__WHAT THE TASK ASKS__. Copy the entries verbatim, beginning at the line that contains "Given: Remove Brokkoli from the list" and stopping after the line that contains "(x=377, y=132)".
BEGIN
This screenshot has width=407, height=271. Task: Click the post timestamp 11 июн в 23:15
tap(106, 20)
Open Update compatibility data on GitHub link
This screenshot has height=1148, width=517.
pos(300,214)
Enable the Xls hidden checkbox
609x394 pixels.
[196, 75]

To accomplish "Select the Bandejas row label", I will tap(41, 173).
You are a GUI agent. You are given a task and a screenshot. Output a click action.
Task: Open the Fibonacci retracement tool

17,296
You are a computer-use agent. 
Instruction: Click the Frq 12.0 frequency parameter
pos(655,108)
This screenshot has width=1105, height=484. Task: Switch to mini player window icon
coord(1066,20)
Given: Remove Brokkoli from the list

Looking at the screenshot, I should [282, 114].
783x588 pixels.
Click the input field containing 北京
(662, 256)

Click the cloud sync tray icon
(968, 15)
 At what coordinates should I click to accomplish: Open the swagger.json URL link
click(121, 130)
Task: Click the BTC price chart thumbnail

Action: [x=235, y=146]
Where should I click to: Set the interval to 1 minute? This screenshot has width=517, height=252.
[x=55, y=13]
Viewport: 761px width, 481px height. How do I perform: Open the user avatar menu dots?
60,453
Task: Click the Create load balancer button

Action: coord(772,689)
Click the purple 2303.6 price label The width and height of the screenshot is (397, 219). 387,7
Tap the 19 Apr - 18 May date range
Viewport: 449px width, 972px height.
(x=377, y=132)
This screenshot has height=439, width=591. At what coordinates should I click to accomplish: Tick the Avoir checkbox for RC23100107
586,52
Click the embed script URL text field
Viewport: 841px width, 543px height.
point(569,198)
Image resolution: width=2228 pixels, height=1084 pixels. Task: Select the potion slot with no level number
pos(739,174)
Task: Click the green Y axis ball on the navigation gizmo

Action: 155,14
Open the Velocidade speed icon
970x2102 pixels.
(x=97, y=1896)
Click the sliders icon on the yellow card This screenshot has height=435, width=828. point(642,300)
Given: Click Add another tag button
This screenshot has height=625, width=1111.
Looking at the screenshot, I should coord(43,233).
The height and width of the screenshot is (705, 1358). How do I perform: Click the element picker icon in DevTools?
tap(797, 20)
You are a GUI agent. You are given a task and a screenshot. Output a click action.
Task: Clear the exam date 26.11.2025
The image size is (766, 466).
END
__FINAL RESULT__.
Given: Remove Brokkoli from the list

Looking at the screenshot, I should [282, 114].
783x588 pixels.
Click the input field containing 北京
(662, 256)

Click the cloud sync tray icon
(968, 15)
 At what coordinates should I click to accomplish: Open the swagger.json URL link
click(121, 130)
Task: Click the BTC price chart thumbnail

Action: [x=235, y=146]
Where should I click to: Set the interval to 1 minute? This screenshot has width=517, height=252.
[x=55, y=13]
Viewport: 761px width, 481px height. How do I perform: Open the user avatar menu dots?
60,453
Task: Click the Create load balancer button

Action: coord(772,689)
Click the purple 2303.6 price label The width and height of the screenshot is (397, 219). 387,7
Tap the 19 Apr - 18 May date range
Viewport: 449px width, 972px height.
(x=377, y=132)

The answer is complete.